We are also given an insight into the complete lack of any welfare system or similar support for the poor, elderly or infirm. Even though Mrs Chundle is obviously old and very much alone, she still grows- and digs up! – her own vegetables and takes responsibility for looking after herself, doing her shopping at market five miles away and keeping her cottage clean. Religion was much more important in nineteenth century England than it is today.

It was considered vitally important that everybody should go to church on Sunday, and there were no such things as registry offices so weddings and all other important ceremonies took place in church. The livelihood of the majority of the local people would depend on the success of the harvest each year and so it was only natural that they should take their faith very seriously, in order not to risk God’s displeasure. Hardy shows the importance of religion by emphasising Mrs Chundle’s determination to walk to her church once she is able to hear the sermon through the curate’s ear-trumpet.
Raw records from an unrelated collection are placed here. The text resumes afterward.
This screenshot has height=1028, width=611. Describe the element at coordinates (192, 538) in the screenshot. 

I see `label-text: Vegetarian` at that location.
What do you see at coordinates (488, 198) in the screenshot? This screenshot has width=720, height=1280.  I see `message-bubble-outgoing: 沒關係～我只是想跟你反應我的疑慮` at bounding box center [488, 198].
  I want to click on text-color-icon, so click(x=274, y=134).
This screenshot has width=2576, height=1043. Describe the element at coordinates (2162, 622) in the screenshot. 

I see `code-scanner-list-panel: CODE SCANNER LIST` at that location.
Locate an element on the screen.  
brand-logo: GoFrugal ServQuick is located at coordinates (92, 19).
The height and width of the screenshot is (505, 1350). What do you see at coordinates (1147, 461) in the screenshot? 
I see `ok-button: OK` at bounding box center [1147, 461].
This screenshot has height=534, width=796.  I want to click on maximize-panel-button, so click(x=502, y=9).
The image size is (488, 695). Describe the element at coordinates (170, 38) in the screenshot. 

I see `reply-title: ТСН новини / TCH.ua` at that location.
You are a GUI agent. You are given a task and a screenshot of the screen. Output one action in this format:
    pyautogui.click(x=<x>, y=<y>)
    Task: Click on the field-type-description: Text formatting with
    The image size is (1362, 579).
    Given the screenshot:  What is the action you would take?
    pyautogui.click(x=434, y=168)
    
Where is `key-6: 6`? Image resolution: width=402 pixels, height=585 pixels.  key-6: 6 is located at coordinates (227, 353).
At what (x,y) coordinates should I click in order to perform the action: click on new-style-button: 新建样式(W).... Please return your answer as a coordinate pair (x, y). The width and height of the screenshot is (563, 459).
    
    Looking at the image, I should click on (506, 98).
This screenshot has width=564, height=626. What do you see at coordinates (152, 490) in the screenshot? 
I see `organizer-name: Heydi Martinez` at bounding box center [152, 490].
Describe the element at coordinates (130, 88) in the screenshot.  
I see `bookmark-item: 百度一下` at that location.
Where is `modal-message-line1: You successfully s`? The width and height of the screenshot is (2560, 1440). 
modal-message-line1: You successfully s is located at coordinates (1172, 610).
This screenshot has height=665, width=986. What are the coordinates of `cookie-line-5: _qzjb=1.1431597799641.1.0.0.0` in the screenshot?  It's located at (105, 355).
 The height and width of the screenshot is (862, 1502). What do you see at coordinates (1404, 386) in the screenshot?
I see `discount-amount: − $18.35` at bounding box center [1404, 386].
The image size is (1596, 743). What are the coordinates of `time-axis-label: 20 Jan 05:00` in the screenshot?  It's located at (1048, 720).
He also describes how, as soon as Tony Kytes has sorted out his tangled love life, “their banns were put up the very next Sunday”. Making a good marriage was vitally important for women in the nineteenth century as they had few rights of their own and would find it extremely hard to support themselves without a husband to depend on. Even though married life could be hard, shown by the fact that, during Hardy’s boyhood, it was not a crime for a wife to be whipped by her husband, most women would still prefer a loveless marriage to the hardship of life on their own.

Hardy helps us to understand this in the way that, although Tony Kytes is obviously a liar and a cheat, he still has three women who are almost throwing themselves at him! Even Hannah, who in front of her father declares that she “would sooner marry no-nobody at all,” secretly knows that ” she would not have refused Tony if he had asked her quietly, and her father had not been there. ” In conclusion, the picture that Hardy paints for us of the Wessex countryside gives us an impression of a way of life that was much slower, simpler and somehow gentler than the way we live today.

There is evidence of crime being committed, such as the waylaying of Hubert and attempt at housebreaking by the thieves in The Thieves Who Couldn’t Stop Sneezing, but overall, Hardy’s gentle humour allows us to get the impression that it was a much safer and happier way of life, where Mrs Chundle would be able to leave her door unlocked without the worry of being burgled. The obvious advance of technology is shown, for example, with the curate’s purchase of the “special machinery” of the ear trumpet, but its impact is made to seem hardly noticeable as the people of Wessex go about their daily lives.